Objective 1: Copy the part of the passage on service and product businesses between "On the contrary, with" and "a good example).", inclusive, word for word.

Excerpt provided:
· · · · · · ·

On the contrary, with a product, the cost to build and develop the product is amortized across all the sales of that product. The cheaper it costs to build the product, the greater the revenue potential in sales. And if the product has no incremental cost once it’s built, then you can sell it literally millions of times without any additional cost (information products are a good example).
Now, this is something that Timothy Ferriss talks about in his book, so there’s no new ground discussed here. But the core is that most people are stuck in service businesses or in a service organization part of a product business. To change the work week requires either completely changing what you do for a living or structuring your work such that you no longer deliver the service, but either supervise others who deliver the service or productize the service offering such that there’s no longer an element of human delivery.
Buying People vs. Buying Brand
Another key issue is that is the value being bought from the company a function of the people who deliver that value (in which case, the cost of delivery is going to scale with the cost of labor), or is it a function of the brand (in which case, cheaper products and services can be offered at a premium given the value of the brand). To successfully become a four-hour work weeker, one needs to transition from becoming the sole delivery of a labor-driven value proposition to a manager of others who deliver the labor-driven value proposition to the sales of products that sell value based on brand, not on labor.
If you’re on the service side trying to live the four hour week, I see this as the fundamental challenge to face: either leaving the service business altogether, or productizing it in such a way that people buy the services at a premium based on your brand, and the labor is then outsourced to others who deliver at low cost.
id_bob | February 12th, 2008 at 11:32 pm #
Rex,
Awesome post man. You obviously did some deep thinking on this and have presented it in a way normal people (like me!) can understand.
I am an example of your post. You can read me about it here: http://fourhoursupport.blogspot.com
You’ll see in one of my posts that I’m actually a support engineer but I have some freedoms where I’m not constantly on the phone. I do have some room to move about.
But you’re exactly right with everything you said. I agree that someone in the full-time service industry needs to consider whether or not they really want the 4HWW, and if so, make the drastic changes necessary. Be that talking to the boss and making changes or having the courage to go elsewhere.

· · · · · · ·

Exercise input:
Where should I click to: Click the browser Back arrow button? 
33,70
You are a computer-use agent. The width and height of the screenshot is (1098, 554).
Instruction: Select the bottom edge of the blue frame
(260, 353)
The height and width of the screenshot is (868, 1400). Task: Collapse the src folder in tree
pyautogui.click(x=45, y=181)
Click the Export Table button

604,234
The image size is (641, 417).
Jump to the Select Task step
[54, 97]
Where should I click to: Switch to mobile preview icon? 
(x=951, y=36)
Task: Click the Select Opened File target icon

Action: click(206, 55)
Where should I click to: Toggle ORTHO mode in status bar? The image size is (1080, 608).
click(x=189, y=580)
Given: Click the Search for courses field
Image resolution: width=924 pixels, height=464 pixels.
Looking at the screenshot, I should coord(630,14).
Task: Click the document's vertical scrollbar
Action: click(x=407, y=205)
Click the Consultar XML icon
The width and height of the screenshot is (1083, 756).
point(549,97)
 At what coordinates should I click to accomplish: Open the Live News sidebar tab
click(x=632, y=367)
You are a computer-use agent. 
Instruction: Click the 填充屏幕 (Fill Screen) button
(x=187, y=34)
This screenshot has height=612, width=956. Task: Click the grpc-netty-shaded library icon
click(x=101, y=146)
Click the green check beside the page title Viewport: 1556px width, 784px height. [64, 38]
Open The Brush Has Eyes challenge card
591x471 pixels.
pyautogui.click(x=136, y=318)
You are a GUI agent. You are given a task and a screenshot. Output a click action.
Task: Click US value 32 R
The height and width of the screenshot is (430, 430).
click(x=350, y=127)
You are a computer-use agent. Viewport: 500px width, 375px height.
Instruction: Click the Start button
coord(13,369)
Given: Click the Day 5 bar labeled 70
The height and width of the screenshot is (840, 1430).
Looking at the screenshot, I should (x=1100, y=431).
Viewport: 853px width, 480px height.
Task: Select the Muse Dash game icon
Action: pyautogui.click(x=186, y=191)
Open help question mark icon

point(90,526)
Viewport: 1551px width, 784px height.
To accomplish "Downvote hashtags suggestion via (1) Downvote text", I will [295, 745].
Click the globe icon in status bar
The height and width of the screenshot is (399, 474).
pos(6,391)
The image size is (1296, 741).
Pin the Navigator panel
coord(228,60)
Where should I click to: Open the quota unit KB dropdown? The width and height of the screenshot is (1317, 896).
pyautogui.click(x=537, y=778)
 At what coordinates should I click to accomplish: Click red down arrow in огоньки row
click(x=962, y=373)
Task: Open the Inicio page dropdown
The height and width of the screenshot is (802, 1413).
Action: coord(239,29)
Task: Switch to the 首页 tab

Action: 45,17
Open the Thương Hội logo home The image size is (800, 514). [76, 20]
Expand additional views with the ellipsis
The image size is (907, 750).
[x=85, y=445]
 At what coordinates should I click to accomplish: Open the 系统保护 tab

· · · · · · ·

Objective 2: Output the rows between the line holding "Viewport: 1551px width, 784px height." and the last row, inclusive, as a JSON list of strings with one string per line, omitting blank lines.

Correct response 1:
On the contrary, with a product, the cost to build and develop the product is amortized across all the sales of that product. The cheaper it costs to build the product, the greater the revenue potential in sales. And if the product has no incremental cost once it’s built, then you can sell it literally millions of times without any additional cost (information products are a good example).

Correct response 2:
[
  "Viewport: 1551px width, 784px height.",
  "To accomplish \"Downvote hashtags suggestion via (1) Downvote text\", I will [295, 745].",
  "Click the globe icon in status bar",
  "The height and width of the screenshot is (399, 474).",
  "pos(6,391)",
  "The image size is (1296, 741).",
  "Pin the Navigator panel",
  "coord(228,60)",
  "Where should I click to: Open the quota unit KB dropdown? The width and height of the screenshot is (1317, 896).",
  "pyautogui.click(x=537, y=778)",
  " At what coordinates should I click to accomplish: Click red down arrow in огоньки row",
  "click(x=962, y=373)",
  "Task: Open the Inicio page dropdown",
  "The height and width of the screenshot is (802, 1413).",
  "Action: coord(239,29)",
  "Task: Switch to the 首页 tab",
  "Action: 45,17",
  "Open the Thương Hội logo home The image size is (800, 514). [76, 20]",
  "Expand additional views with the ellipsis",
  "The image size is (907, 750).",
  "[x=85, y=445]",
  " At what coordinates should I click to accomplish: Open the 系统保护 tab"
]